Although Finder performs five-minute multiplex PCR testing, it is also among a handful of so-called multimodal systems that can perform chemistry, coagulation, and immunoassay testing. Multimodal system developers Cubit Diagnostics and Fluxergy, also made progress in 2025, and were slated to enter clinical trials to support their first FDA-cleared products.
But the growth in infectious disease testing wasn't specific only to molecular technologies. Advances in immunoassay testing also generated a buzz in 2025.
Roche struck a deal with Sapphiros in November to access up to 1 billion lateral flow tests per year using Sapphiros' high-volume reel-to-reel manufacturing methods.
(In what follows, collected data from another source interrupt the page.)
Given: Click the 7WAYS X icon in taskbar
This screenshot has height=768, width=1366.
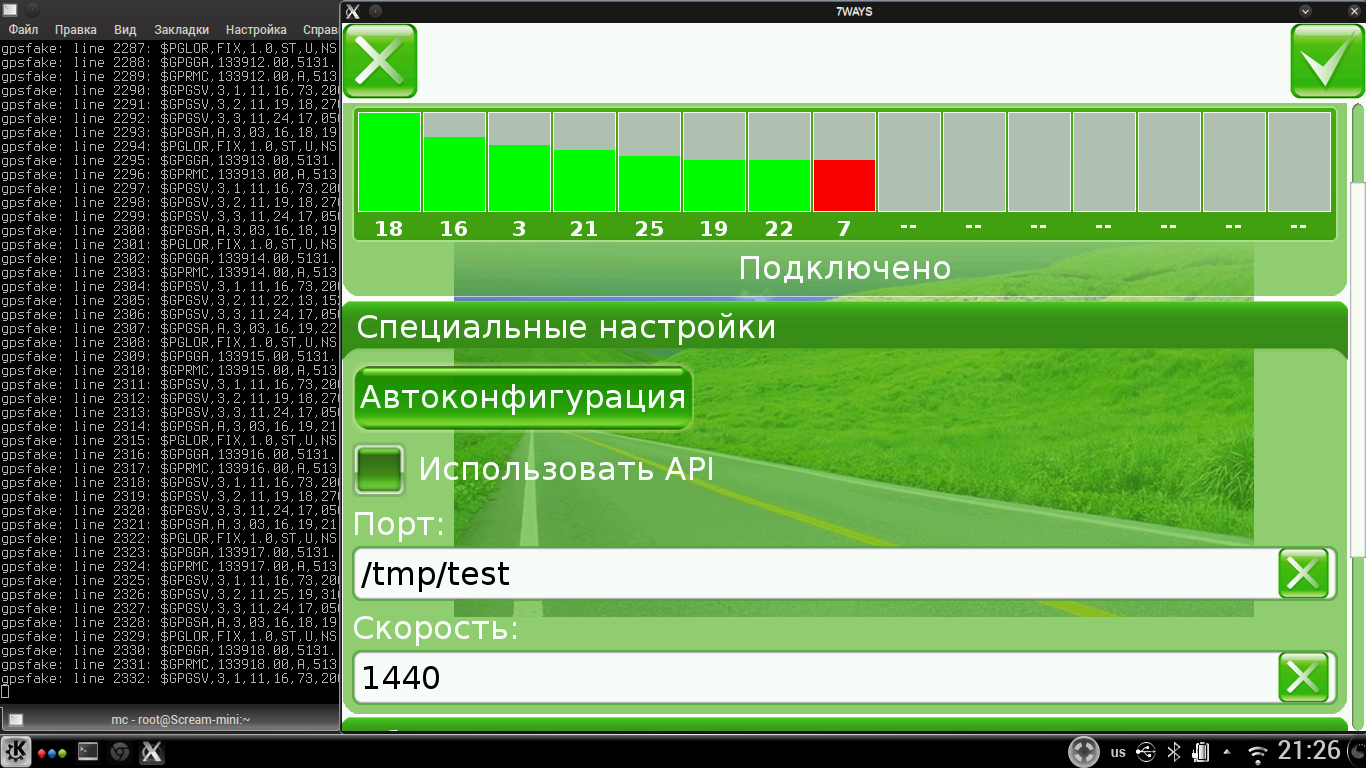Looking at the screenshot, I should pos(152,752).
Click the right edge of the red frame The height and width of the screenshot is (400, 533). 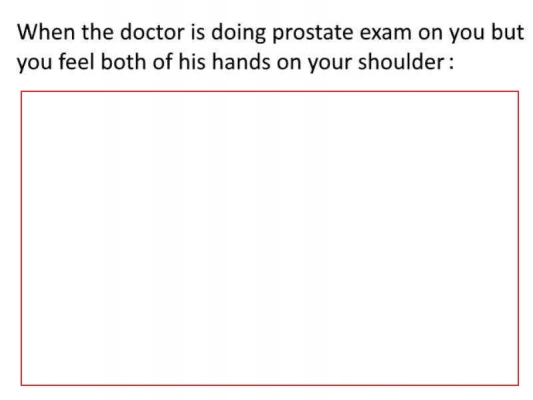coord(518,238)
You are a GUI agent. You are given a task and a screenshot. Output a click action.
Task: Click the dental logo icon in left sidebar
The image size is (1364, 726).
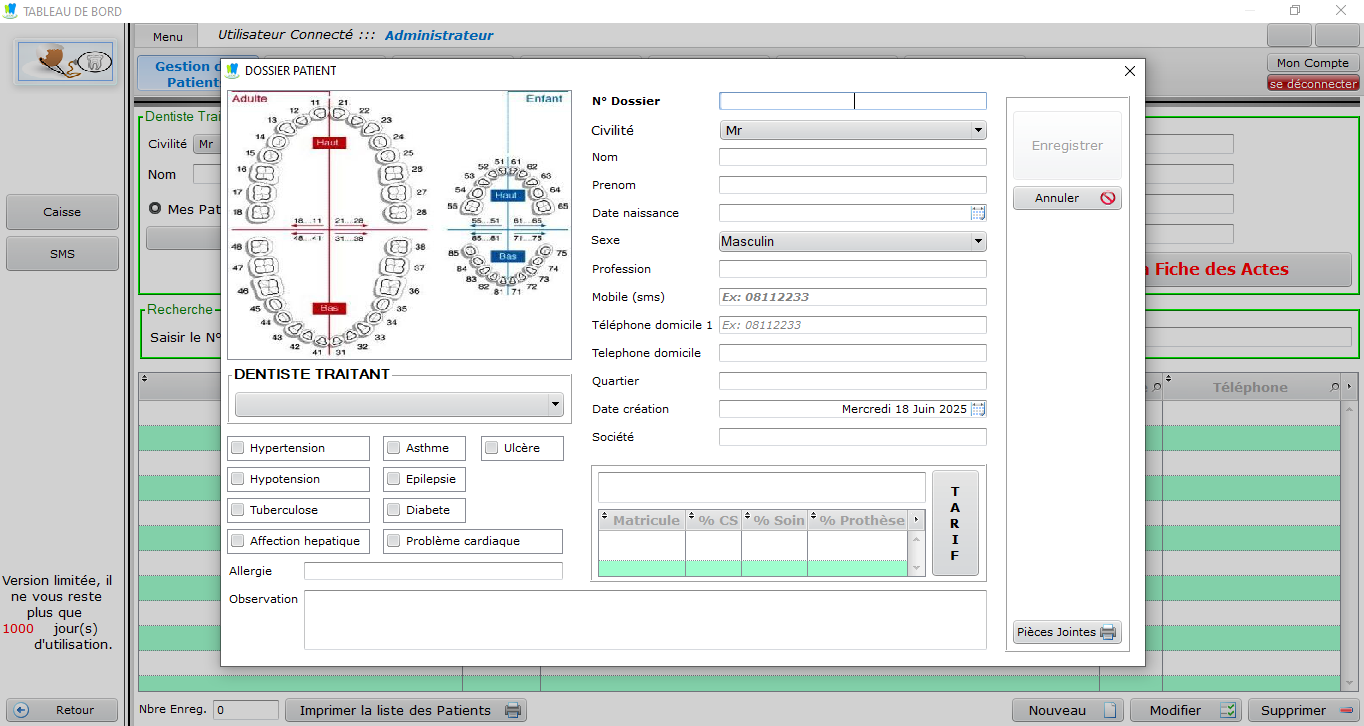[65, 62]
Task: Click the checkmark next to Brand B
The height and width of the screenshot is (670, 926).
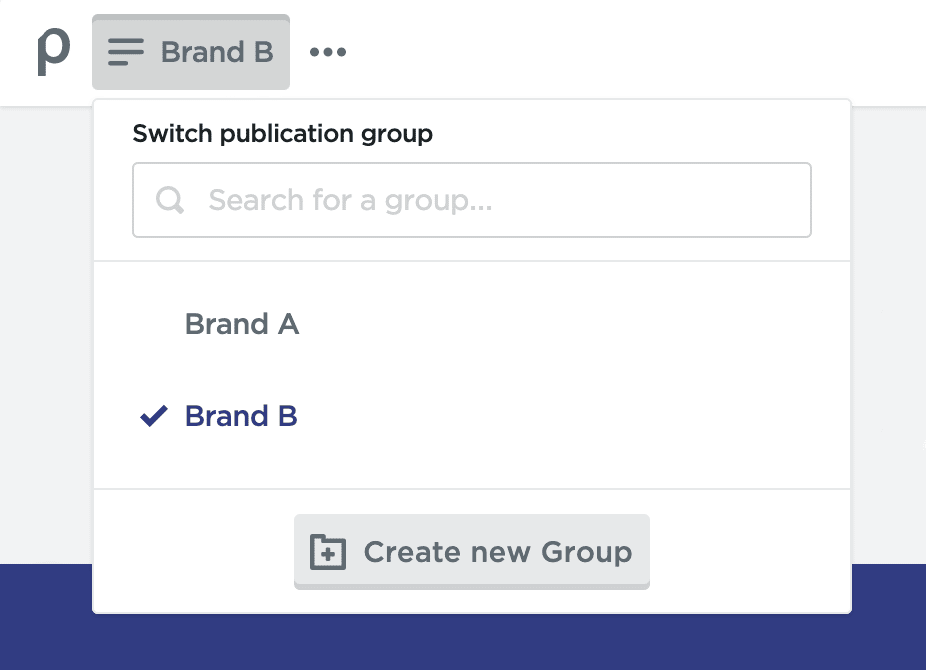Action: [x=152, y=416]
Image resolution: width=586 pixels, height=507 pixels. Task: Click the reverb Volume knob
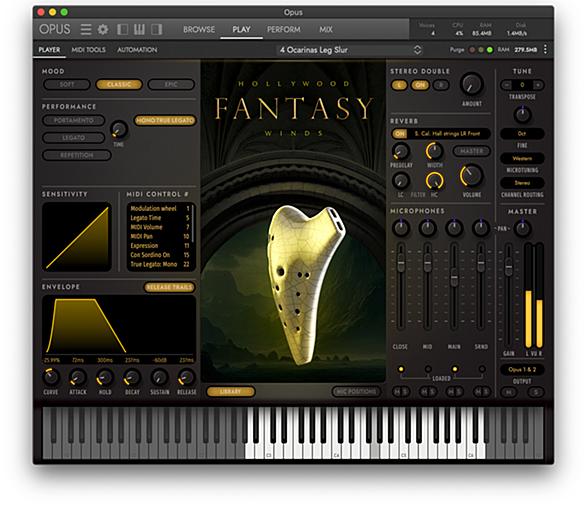pyautogui.click(x=472, y=175)
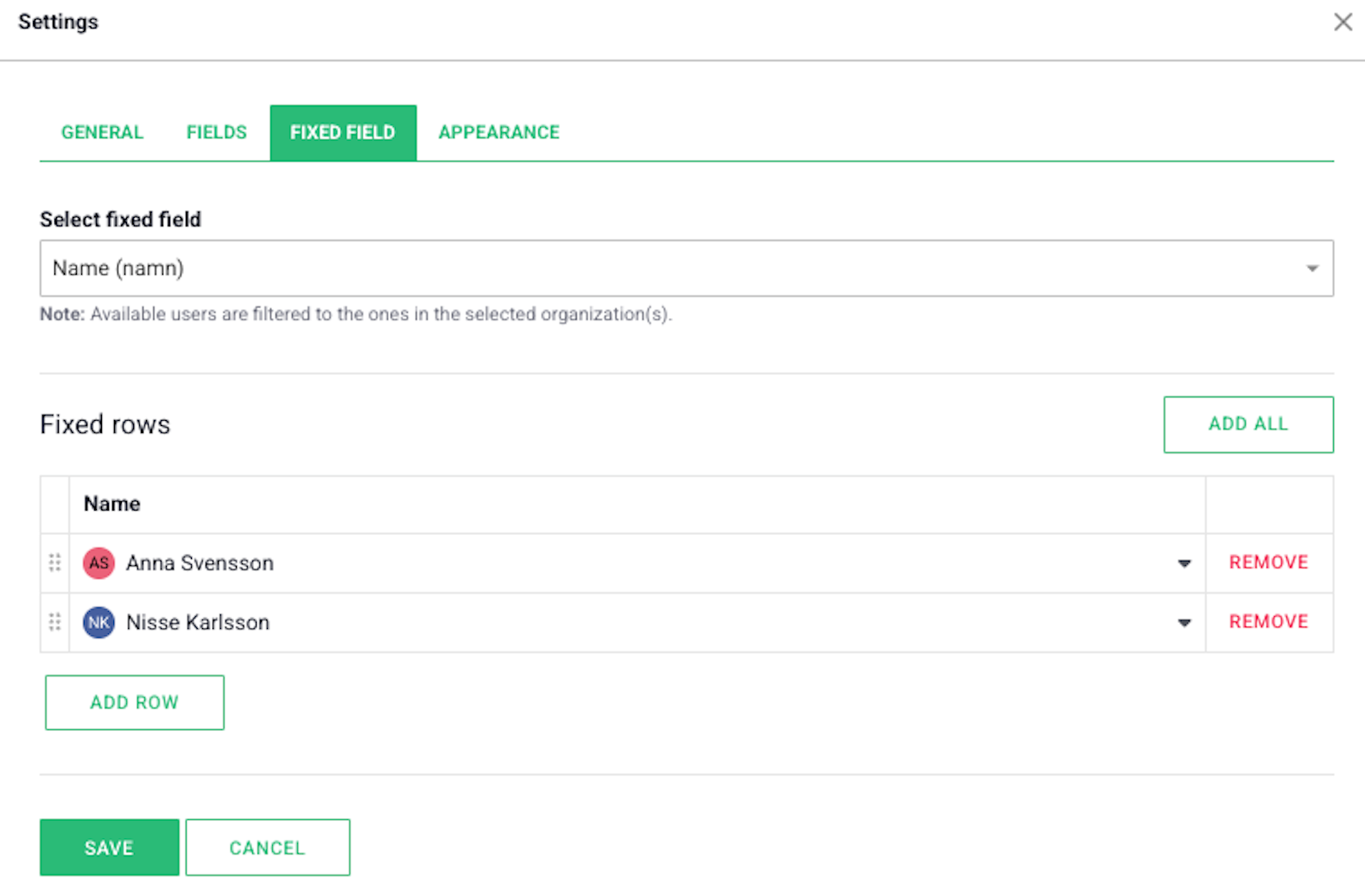Image resolution: width=1365 pixels, height=896 pixels.
Task: Select the Fixed Field tab
Action: pos(343,132)
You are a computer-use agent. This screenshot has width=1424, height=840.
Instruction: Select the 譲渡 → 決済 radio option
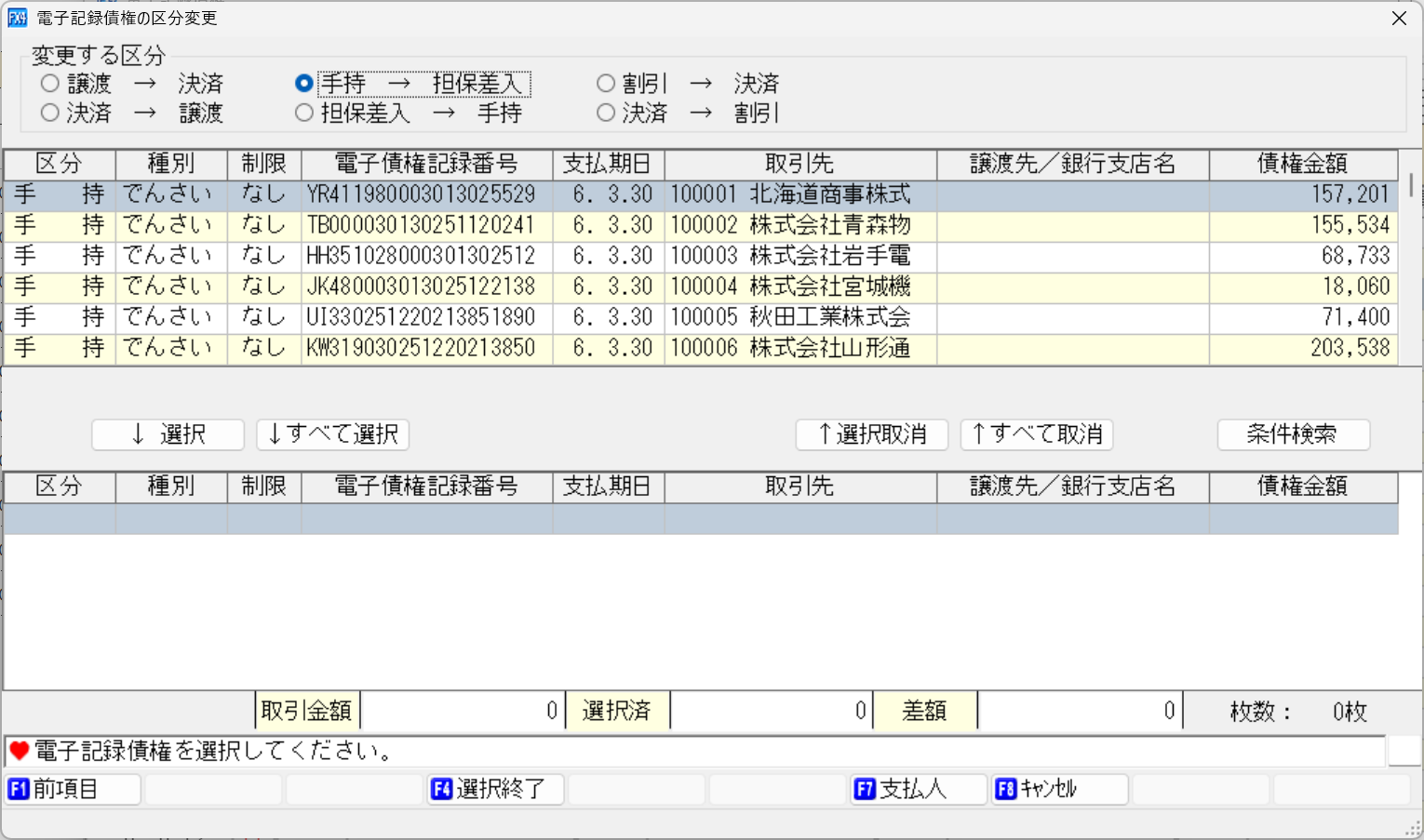(x=48, y=83)
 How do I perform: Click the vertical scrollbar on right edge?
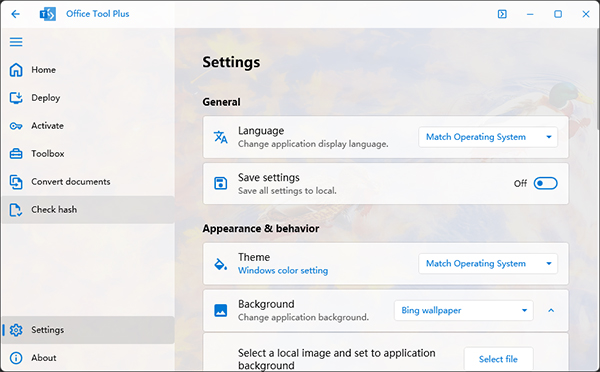[x=597, y=79]
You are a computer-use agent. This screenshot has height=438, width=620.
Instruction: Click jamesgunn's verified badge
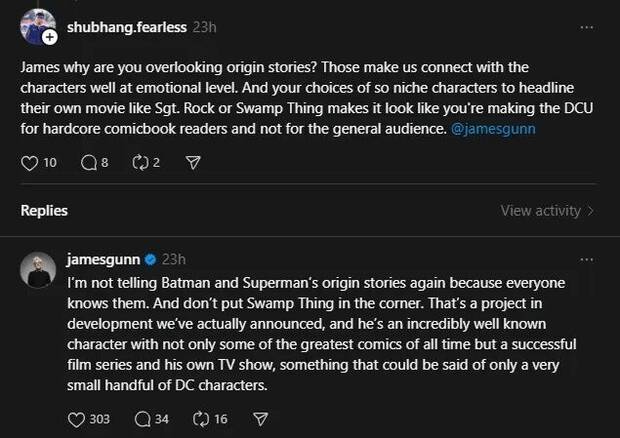(149, 259)
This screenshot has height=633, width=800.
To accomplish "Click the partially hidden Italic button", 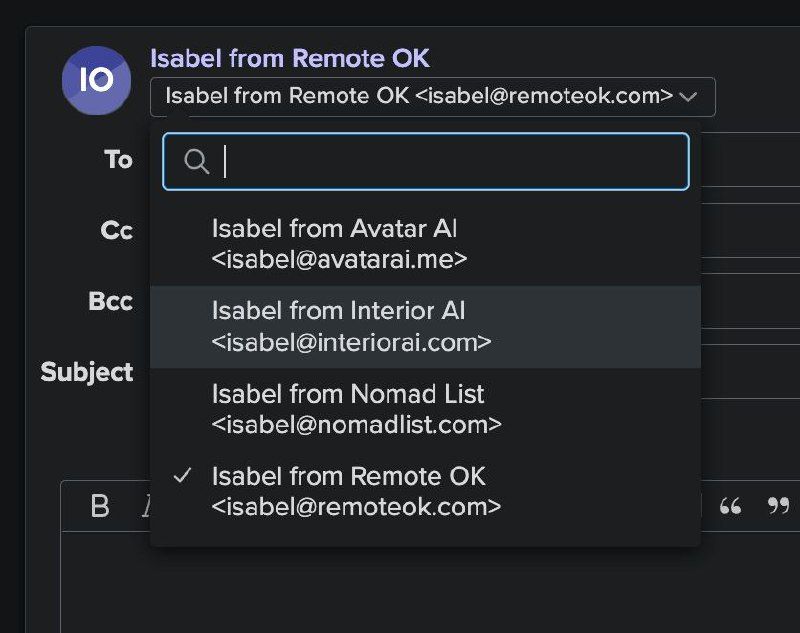I will pos(146,507).
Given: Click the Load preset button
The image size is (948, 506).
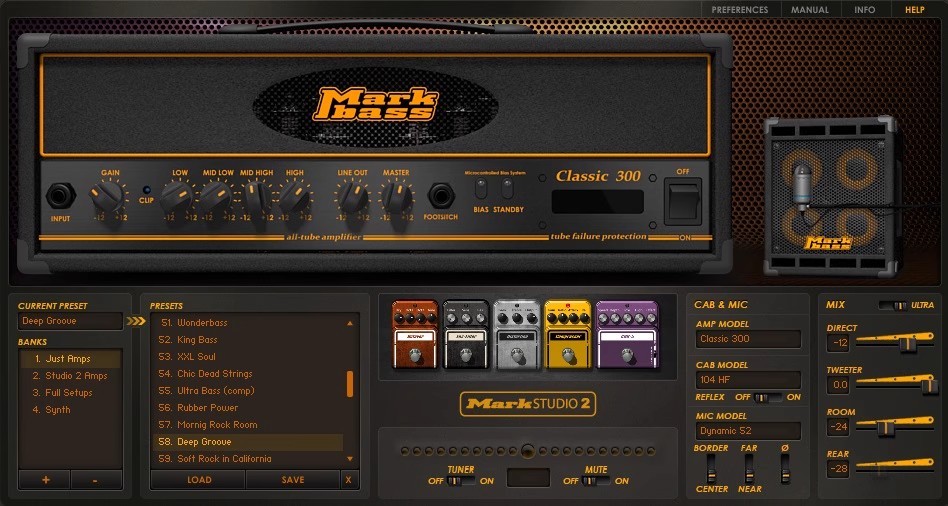Looking at the screenshot, I should point(199,480).
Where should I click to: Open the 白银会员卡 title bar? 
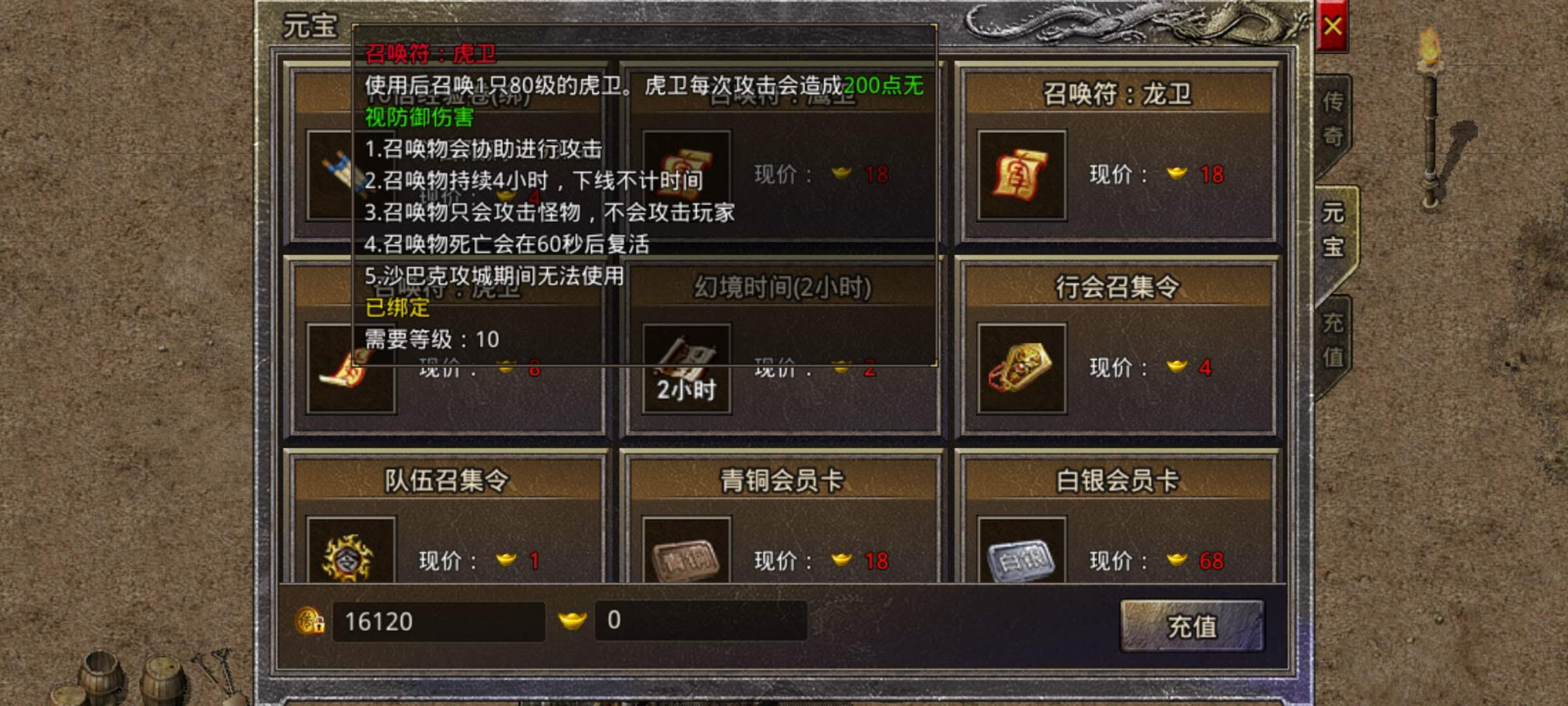coord(1117,480)
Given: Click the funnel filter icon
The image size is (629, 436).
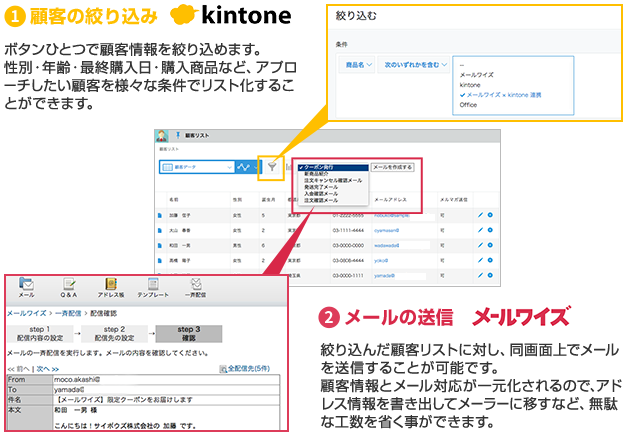Looking at the screenshot, I should (272, 168).
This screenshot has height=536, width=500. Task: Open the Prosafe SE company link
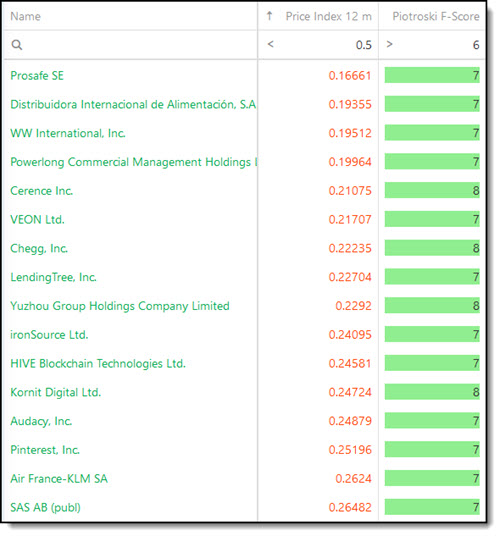tap(37, 76)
Meanwhile, Healgen Scientific's de novo clearance late last year for an over-the-counter combination antigen test to detect COVID, influenza A , and influenza B preceded Osang Health's 510(k) clearance for its own OTC Covid/flu combo test in January. Also, Sapphiros recently announced a partnership with the US Department of Health and Human Services' Biomedical Advanced Research and Development Authority, or BARDA, to develop a single-use connected assay called the NowFuture Digital Flu/COVID Test.
Host-response testing was also in the spotlight this year as Lumos Diagnostics completed its CLIA waiver clinical trial of FebriDx, a test to distinguish viral from bacterial infections. The test has potential to reduce mortality, patient advocates have noted.
Sepset Bioscience, meanwhile, validated its host-response test for sepsis, while Inflamatix's TriVerity sepsis test, which detects 29 host immune markers, was granted 510(k) clearance in January and outperformed other biomarker testing in a study. published in September. Novel neonatal sepsis diagnostics were also the subject of CARB-X awards this year, with grants awarded to Melio, AstraDx, and QuantaMatrix, among others.
For clinicians diagnosing infectious diseases in 2026 and beyond, it now seems more likely than ever that new diagnostic technologies will increasingly impact patient care. For Kelly-Cirino, however, these advances will also need to translate globally to be truly impactful and meaningful, she noted.